Opposition leader Anwar slams Malaysian PM Muhyiddin's emergency plan as means to cling to power

Malaysia's opposition leader Anwar Ibrahim recently claimed that he has sufficient support in Parliament to form a new government. PHOTO: REUTERS

KUALA LUMPUR - Malaysia's opposition leader Anwar Ibrahim has criticised reported plans of Prime Minister Muhyiddin Yassin to impose emergency measures and forestall a parliamentary vote on the Budget scheduled for November.

Sources told The Straits Times that Tan Sri Muhyiddin chaired a special Cabinet meeting in Putrajaya on Friday morning (Oct 23) to decide on emergency measures to ensure that the upcoming budget session in Parliament does not result in snap elections if it fails to pass.

Mr Muhyiddin holds a slim majority in Parliament, and failure to pass the budget would be tantamount to a no-confidence vote in his government and could trigger a snap poll. A general election, however, amid Malaysia's resurgent wave of coronavirus infections, could prove disastrous.

Datuk Seri Anwar, who recently claimed that he has sufficient support from a majority of the country's 222 lawmakers to form a new government, said Mr Muhyiddin's administration was using the Covid-19 crisis as an excuse to justify its abuse of power.

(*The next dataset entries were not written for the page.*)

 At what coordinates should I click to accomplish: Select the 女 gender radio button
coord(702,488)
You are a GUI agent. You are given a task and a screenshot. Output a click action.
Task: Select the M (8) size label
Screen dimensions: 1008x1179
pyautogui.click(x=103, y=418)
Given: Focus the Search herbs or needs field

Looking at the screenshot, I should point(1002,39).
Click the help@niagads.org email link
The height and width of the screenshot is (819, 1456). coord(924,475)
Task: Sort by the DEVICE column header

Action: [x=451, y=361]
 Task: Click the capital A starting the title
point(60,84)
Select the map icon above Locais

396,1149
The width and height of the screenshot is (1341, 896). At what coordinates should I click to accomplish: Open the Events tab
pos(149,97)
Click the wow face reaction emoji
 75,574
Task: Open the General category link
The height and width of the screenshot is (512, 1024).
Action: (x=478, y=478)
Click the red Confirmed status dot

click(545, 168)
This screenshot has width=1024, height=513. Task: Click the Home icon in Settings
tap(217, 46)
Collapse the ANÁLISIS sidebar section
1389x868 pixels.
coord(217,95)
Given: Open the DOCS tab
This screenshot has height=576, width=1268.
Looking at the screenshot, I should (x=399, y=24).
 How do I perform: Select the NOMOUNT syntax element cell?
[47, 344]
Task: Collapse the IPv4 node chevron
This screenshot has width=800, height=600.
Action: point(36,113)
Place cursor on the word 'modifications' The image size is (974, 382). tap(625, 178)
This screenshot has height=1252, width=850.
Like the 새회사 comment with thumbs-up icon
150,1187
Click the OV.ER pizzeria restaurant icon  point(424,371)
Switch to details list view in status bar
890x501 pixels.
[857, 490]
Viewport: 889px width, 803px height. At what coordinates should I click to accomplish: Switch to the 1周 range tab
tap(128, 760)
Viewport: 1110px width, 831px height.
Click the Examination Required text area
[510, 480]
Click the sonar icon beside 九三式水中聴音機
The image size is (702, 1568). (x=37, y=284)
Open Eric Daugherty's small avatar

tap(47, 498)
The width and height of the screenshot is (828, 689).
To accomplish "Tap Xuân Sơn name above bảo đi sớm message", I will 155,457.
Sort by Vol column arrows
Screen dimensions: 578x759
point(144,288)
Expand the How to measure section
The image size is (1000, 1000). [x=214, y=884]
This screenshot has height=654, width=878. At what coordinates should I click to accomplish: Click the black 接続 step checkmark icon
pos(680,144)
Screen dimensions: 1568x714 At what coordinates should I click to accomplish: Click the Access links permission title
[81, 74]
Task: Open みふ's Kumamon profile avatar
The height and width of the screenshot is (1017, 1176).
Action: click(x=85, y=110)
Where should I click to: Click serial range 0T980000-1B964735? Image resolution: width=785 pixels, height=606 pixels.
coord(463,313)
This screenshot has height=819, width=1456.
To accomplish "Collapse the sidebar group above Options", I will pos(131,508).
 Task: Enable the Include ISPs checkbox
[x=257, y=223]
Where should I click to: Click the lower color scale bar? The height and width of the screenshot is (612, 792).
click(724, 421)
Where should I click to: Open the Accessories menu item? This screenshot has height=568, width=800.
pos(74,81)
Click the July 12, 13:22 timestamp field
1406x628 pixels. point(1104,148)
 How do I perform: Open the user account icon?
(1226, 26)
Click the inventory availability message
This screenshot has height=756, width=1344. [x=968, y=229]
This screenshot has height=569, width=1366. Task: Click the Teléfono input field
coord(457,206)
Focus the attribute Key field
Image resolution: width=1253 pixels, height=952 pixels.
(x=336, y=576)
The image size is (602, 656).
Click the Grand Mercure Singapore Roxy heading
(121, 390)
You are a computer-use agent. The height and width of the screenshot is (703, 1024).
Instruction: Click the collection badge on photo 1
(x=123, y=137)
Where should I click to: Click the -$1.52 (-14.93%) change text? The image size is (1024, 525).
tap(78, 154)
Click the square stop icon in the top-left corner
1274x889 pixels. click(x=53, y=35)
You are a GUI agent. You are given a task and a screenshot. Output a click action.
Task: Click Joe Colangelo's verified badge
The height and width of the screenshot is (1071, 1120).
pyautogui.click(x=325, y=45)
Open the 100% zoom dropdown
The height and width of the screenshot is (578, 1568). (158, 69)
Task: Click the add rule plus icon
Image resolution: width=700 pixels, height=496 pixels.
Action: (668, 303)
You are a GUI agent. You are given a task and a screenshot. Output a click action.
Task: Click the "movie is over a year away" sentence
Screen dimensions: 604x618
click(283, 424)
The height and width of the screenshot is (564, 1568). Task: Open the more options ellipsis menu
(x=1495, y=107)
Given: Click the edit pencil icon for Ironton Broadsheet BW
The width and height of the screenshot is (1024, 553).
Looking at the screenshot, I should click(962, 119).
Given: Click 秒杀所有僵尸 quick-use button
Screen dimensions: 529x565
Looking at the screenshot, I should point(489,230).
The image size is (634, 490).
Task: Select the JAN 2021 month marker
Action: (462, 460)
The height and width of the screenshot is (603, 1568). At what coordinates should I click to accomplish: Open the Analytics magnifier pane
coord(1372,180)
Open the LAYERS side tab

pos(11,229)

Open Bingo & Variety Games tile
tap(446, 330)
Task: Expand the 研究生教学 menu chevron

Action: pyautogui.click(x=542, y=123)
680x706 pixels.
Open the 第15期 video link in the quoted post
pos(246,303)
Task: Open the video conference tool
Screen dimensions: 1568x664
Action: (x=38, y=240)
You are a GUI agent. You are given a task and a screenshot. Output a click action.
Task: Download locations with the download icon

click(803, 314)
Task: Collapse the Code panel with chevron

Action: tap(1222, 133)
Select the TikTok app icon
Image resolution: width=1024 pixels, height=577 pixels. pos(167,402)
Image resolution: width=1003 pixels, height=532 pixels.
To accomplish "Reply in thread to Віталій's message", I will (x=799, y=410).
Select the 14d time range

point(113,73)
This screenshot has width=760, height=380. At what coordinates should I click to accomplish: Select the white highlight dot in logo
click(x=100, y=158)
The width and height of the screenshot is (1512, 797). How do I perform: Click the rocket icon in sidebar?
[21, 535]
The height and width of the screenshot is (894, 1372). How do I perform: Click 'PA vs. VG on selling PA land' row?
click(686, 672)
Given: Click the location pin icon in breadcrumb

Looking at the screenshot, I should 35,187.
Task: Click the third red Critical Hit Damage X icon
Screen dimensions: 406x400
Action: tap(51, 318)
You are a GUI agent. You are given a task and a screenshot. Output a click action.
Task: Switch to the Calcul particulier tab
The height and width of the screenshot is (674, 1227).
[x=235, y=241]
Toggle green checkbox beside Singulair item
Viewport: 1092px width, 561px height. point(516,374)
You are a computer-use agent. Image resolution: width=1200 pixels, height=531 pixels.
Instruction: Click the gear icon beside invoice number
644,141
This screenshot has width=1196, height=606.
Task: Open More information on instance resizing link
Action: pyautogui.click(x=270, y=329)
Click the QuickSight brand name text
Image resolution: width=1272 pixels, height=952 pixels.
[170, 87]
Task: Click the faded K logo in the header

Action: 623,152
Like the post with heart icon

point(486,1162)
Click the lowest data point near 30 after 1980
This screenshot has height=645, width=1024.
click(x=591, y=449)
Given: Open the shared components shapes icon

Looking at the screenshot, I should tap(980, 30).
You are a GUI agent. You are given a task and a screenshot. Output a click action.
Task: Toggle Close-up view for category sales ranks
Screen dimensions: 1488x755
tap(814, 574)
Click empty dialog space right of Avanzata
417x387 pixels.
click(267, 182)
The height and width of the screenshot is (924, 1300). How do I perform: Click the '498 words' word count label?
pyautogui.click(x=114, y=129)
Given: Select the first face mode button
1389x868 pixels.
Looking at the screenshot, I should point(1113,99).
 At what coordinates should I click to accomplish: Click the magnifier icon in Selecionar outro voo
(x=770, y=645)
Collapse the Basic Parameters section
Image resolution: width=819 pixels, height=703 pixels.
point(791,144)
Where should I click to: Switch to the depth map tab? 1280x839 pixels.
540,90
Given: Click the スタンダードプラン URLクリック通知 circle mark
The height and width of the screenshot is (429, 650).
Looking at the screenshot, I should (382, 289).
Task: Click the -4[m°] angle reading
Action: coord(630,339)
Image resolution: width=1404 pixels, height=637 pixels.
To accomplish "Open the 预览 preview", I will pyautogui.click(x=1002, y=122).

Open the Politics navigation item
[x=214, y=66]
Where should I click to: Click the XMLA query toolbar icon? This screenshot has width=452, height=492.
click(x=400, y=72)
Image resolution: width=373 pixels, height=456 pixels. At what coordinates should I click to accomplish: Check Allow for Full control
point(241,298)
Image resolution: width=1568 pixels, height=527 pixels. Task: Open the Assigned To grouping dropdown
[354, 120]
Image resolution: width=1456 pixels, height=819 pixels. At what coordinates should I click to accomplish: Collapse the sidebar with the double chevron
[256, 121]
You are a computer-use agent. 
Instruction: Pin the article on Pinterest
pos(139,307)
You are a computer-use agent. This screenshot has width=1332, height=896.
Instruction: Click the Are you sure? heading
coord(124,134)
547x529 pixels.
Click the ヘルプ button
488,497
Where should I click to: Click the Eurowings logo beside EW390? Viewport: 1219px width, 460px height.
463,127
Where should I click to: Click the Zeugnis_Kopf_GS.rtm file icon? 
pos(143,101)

"The government has failed to provide strong leadership in handling this crisis and is instead resorting to undemocratic means to stay in power," said Mr Anwar in a statement on Friday.

The Straits Times understands that an "economic emergency" could be proclaimed to ensure that government spending to curb Covid-19 - which has seen total cases doubling this month alone - is not jeopardised by an increasingly unstable political atmosphere.

Mr Muhyiddin had an audience with Malaysia's King, Sultan Abdullah Ahmad Shah, on Friday evening and is believed to have sought the ruler's assent to implement these emergency measures.

"A state of emergency is declared when there is a threat to our national security. But when the government is itself the source of that threat then a state of emergency is nothing more than the descent into dictatorship and authoritarianism," said Mr Anwar, who is president of Parti Keadilan Rakyat and heads the Pakatan Harapan (PH) coalition.

Other PH lawmakers have also voiced their opposition to the emergency measures, saying the were sufficient laws in place to tackle the coronavirus pandemic. They accused Mr Muhyiddin of using the measures to avoid having to prove his majority at the ballot box.

Former health minister Dzulkefly Ahmad posted on Twitter that the country needed a "strategic public health response", not a "legislative-political intervention", to tackle the third wave of Covid-19 cases.

Meanwhile, MP Yeo Bee Yin from the Democratic Action Party said that the Prevention and Control of Infectious Diseases Act 1988 was sufficient to control the pandemic, and questioned if the Prime Minister was using an emergency to cling on to power.